**TASK MATERIAL**
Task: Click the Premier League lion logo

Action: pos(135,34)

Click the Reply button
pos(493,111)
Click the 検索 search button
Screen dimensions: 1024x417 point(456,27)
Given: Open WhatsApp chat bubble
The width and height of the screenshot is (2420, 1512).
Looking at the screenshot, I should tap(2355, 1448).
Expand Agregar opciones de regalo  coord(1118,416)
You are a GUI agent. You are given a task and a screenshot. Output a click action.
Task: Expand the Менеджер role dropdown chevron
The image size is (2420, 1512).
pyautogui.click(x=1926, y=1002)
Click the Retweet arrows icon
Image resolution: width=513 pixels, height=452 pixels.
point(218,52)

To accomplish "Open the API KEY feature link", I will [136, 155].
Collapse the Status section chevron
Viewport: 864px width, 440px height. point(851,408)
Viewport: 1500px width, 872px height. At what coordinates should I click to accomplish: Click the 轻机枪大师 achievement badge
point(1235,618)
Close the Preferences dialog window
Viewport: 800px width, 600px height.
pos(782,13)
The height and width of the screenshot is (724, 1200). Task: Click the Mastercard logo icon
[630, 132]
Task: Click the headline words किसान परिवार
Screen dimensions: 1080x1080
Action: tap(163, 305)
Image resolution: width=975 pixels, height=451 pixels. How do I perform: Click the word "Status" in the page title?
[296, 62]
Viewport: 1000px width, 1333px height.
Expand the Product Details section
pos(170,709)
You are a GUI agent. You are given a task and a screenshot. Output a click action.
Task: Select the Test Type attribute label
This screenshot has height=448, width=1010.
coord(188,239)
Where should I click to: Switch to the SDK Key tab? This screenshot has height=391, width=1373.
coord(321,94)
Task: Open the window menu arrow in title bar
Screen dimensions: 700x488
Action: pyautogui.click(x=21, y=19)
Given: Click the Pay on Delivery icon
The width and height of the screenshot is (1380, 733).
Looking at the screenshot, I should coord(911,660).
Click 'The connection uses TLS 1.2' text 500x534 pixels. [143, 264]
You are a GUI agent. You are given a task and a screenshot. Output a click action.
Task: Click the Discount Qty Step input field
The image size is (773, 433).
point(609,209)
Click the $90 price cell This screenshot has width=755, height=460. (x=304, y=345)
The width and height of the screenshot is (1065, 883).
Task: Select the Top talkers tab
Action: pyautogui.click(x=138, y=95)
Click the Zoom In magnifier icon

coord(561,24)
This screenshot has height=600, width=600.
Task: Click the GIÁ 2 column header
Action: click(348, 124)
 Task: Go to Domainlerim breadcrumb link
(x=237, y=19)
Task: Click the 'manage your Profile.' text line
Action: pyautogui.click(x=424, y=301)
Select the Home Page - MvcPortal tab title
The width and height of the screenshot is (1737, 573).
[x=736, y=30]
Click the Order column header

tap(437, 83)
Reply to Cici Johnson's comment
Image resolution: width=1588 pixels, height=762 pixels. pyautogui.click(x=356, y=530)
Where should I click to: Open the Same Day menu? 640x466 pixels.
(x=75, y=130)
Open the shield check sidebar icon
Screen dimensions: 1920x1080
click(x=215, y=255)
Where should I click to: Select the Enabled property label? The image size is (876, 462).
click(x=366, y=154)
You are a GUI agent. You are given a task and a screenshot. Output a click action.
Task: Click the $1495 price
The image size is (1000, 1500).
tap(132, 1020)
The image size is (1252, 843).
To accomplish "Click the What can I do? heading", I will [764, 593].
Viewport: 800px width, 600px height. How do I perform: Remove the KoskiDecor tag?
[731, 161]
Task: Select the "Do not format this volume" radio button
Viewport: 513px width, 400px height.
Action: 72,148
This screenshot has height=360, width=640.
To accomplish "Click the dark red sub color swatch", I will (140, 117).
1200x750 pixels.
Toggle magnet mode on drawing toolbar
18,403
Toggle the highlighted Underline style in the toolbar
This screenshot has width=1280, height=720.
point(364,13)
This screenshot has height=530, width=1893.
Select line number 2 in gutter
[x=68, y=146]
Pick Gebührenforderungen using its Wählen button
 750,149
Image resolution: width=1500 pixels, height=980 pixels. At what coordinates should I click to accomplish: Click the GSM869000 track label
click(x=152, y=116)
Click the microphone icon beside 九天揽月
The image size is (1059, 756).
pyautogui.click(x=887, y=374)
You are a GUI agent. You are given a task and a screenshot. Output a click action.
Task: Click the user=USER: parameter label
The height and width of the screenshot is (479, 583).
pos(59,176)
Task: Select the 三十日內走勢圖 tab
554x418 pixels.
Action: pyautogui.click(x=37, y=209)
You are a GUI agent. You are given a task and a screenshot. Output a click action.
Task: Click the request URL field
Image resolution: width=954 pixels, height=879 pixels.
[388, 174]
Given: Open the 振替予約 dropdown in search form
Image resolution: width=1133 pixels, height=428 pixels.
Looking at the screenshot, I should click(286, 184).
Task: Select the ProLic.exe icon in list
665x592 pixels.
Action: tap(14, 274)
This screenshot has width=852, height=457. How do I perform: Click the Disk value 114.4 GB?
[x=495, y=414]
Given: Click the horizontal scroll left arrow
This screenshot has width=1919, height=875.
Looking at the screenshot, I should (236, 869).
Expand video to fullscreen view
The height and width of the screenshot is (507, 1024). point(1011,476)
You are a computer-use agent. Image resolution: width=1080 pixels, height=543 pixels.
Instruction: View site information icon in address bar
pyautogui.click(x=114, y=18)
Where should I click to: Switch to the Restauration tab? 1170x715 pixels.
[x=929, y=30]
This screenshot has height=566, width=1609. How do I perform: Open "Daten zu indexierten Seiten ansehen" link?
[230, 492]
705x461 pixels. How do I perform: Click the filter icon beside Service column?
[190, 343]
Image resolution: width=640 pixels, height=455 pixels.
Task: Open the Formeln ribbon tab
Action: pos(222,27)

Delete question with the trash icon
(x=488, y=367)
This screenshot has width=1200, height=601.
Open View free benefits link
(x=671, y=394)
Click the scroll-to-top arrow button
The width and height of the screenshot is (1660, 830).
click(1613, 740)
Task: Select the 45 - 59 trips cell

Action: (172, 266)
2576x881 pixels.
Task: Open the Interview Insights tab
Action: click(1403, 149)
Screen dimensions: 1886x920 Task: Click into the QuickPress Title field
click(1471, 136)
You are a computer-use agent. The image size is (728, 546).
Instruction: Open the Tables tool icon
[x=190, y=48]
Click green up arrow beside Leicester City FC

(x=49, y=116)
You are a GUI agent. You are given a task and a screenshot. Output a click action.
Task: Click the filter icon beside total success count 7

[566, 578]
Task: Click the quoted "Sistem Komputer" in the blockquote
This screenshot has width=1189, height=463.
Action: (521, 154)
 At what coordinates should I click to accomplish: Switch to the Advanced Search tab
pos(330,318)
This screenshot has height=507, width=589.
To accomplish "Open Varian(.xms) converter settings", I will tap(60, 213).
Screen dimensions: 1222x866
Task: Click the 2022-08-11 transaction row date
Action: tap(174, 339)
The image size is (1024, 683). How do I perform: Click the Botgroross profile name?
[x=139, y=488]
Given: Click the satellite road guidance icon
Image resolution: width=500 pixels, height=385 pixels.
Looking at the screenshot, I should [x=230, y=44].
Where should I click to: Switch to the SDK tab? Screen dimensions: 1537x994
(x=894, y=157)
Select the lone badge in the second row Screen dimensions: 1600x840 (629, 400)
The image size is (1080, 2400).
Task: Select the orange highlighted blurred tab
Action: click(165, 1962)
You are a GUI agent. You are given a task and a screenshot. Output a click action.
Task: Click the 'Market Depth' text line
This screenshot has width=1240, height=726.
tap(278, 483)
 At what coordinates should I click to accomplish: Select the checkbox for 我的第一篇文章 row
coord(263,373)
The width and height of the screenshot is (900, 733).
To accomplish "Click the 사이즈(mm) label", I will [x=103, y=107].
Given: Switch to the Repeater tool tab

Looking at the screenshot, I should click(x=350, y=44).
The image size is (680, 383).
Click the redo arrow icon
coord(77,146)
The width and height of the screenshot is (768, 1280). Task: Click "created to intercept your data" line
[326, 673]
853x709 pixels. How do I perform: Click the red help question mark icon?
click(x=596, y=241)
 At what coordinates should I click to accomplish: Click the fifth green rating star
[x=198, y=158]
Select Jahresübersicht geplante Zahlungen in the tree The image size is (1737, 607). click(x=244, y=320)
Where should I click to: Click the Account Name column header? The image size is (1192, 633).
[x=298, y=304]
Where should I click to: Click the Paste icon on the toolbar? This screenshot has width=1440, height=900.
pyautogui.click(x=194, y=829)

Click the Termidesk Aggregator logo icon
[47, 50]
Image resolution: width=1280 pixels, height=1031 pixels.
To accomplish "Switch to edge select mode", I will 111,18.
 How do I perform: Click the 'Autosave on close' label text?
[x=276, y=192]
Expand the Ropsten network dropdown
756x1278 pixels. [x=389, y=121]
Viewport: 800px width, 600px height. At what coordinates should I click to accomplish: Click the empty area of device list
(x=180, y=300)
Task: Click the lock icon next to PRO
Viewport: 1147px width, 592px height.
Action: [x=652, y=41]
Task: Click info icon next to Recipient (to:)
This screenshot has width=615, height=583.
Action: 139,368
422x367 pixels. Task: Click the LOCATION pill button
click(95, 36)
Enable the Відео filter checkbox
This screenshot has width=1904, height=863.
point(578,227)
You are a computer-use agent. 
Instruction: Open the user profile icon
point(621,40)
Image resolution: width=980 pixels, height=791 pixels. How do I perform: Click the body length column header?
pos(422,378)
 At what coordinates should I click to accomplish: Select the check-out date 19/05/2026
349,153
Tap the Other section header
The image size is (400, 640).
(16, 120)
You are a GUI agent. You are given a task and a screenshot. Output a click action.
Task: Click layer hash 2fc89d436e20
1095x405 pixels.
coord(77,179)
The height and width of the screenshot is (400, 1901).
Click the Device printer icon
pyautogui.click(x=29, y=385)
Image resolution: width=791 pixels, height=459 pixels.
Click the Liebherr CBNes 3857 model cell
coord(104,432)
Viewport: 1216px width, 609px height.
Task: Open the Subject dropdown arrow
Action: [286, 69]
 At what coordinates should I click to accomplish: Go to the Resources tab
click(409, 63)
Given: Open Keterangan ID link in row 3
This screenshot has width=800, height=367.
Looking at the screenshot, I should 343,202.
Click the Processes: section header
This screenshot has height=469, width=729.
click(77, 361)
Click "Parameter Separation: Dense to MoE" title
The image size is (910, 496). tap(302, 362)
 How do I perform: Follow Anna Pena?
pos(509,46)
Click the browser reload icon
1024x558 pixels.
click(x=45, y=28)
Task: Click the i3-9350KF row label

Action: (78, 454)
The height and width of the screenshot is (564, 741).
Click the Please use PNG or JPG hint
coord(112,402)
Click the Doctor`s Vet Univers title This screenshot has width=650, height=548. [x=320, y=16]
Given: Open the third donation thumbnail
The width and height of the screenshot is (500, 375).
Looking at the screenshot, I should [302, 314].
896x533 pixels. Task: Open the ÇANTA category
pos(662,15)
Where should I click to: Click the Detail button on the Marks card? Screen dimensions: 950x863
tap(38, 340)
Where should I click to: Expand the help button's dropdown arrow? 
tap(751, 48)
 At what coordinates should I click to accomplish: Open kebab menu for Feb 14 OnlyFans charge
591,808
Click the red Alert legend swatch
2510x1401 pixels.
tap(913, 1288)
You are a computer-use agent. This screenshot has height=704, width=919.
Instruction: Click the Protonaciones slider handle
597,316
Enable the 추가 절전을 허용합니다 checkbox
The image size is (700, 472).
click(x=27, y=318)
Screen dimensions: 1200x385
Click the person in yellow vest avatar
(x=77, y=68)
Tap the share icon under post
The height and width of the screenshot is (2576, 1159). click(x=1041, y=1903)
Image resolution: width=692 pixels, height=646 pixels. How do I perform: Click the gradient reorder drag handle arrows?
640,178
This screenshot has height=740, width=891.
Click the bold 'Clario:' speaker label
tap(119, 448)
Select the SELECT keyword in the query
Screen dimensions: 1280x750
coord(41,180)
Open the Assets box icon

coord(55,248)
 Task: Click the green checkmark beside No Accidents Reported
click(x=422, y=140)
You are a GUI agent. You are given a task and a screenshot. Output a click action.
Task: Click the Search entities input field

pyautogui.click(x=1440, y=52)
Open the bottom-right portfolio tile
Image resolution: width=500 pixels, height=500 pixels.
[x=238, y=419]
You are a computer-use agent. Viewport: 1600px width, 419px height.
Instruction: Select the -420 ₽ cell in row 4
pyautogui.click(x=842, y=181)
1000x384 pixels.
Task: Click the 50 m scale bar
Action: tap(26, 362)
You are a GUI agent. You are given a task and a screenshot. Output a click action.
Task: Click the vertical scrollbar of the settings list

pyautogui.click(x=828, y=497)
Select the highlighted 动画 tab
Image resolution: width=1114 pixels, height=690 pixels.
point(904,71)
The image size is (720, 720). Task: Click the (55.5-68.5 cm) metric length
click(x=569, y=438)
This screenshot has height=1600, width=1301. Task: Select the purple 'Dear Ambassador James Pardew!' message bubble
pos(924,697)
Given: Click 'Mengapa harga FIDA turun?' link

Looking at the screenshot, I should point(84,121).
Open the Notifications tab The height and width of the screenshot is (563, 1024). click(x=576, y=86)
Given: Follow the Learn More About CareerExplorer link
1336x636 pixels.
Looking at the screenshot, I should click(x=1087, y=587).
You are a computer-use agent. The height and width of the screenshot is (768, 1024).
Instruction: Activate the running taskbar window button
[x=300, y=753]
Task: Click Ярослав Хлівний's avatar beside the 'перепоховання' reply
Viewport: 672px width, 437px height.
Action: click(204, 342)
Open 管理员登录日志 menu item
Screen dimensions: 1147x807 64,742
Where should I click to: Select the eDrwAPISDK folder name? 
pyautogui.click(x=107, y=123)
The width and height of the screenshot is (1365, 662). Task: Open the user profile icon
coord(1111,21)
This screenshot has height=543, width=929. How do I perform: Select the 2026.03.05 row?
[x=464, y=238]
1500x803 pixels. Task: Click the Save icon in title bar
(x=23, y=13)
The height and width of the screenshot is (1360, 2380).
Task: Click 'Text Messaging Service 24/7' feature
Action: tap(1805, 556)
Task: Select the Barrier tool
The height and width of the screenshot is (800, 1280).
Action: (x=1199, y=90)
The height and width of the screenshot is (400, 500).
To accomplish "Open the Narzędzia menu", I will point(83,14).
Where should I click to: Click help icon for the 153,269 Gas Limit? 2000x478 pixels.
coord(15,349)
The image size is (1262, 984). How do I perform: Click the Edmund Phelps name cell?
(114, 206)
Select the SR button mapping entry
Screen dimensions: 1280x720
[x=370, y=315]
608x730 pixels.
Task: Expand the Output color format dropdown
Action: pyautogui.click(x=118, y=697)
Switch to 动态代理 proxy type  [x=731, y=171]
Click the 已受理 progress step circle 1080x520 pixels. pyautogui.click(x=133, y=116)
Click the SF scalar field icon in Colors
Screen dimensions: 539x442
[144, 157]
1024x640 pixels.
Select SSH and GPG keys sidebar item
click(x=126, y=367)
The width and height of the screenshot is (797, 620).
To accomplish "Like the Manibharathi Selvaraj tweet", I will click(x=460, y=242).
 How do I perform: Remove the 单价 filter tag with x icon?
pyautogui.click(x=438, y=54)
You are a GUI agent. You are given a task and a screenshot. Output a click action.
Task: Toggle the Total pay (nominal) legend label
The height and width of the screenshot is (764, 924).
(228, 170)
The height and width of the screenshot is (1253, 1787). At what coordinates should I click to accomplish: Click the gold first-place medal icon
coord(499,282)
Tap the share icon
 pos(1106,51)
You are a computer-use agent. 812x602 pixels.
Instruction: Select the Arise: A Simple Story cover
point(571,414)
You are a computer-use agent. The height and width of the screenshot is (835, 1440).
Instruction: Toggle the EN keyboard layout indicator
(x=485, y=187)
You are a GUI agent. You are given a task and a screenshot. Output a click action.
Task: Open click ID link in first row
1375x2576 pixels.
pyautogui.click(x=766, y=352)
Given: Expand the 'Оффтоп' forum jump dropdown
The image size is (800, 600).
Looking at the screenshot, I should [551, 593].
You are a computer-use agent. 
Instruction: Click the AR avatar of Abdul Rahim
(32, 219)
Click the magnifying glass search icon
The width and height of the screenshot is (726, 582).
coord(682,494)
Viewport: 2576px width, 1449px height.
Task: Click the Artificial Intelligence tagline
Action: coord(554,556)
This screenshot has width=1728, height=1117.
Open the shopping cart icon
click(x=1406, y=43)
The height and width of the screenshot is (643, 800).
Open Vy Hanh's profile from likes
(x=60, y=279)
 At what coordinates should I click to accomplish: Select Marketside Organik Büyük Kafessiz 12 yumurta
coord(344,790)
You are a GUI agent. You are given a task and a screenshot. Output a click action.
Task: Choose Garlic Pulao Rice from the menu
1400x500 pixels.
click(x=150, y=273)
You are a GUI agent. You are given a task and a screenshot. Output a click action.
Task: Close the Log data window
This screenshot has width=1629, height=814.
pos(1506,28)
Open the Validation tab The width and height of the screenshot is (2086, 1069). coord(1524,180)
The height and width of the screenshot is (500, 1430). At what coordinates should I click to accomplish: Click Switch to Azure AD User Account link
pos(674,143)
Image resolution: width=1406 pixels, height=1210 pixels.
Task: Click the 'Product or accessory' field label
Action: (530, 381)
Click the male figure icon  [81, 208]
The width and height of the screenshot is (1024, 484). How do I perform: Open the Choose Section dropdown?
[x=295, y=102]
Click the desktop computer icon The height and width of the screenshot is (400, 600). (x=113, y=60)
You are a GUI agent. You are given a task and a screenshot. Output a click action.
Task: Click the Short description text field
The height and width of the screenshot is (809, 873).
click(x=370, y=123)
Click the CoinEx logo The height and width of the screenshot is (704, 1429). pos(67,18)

**WORK ITEM**
Exactly how many lines of the listing above contain the string "legend"? Give no more than the number.

**ANSWER BELOW**
2